**EXERCISE AIM**
Update the records below by replacing "checkbox" with "tick box" and keeping every other part unchanged. Leave the pictures out of your answer.

═════ RECORD EXCERPTS ═════

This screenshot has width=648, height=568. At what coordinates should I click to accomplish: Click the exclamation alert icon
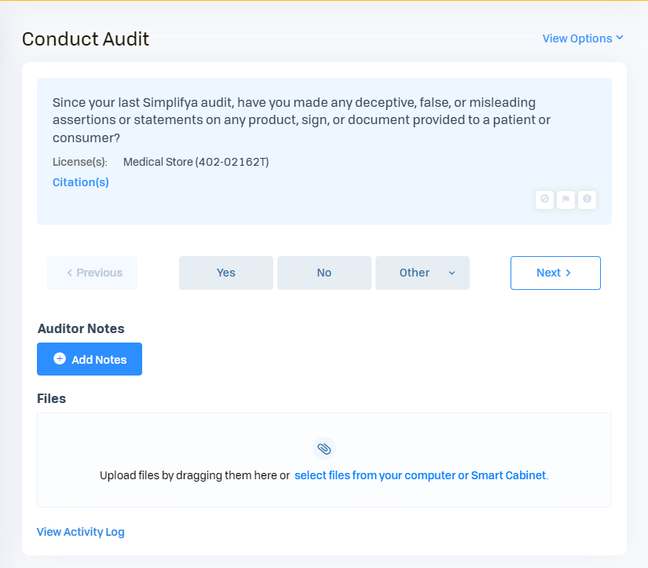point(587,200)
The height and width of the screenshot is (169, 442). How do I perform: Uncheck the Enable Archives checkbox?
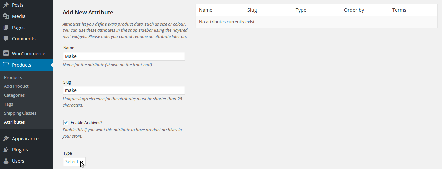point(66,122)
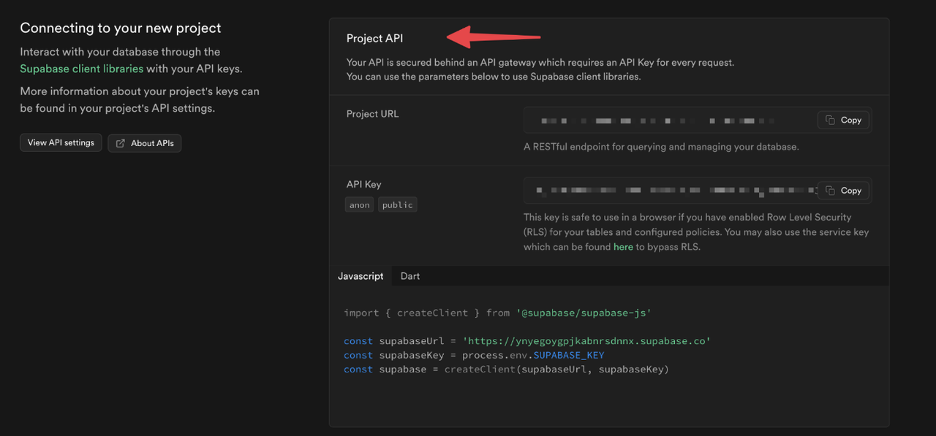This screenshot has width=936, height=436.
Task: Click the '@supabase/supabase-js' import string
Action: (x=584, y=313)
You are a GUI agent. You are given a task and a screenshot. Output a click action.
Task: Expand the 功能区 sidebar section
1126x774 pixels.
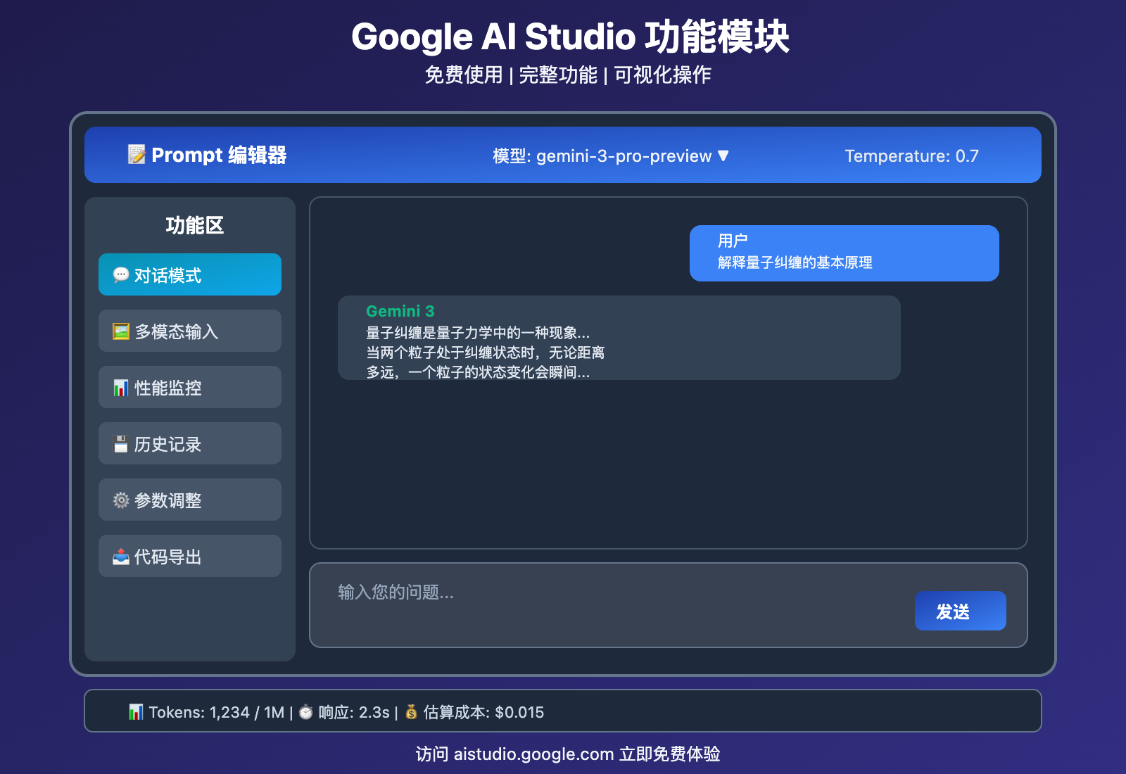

═════

**FULL OUTPUT**
This screenshot has width=648, height=568. At what coordinates should I click to accomplish: Click the exclamation alert icon
point(587,200)
The height and width of the screenshot is (169, 442). How do I perform: Uncheck the Enable Archives tick box?
point(66,122)
This screenshot has width=936, height=436.
Task: Click the '@supabase/supabase-js' import string
Action: (x=584, y=313)
You are a GUI agent. You are given a task and a screenshot. Output a click action.
Task: Expand the 功能区 sidebar section
1126x774 pixels.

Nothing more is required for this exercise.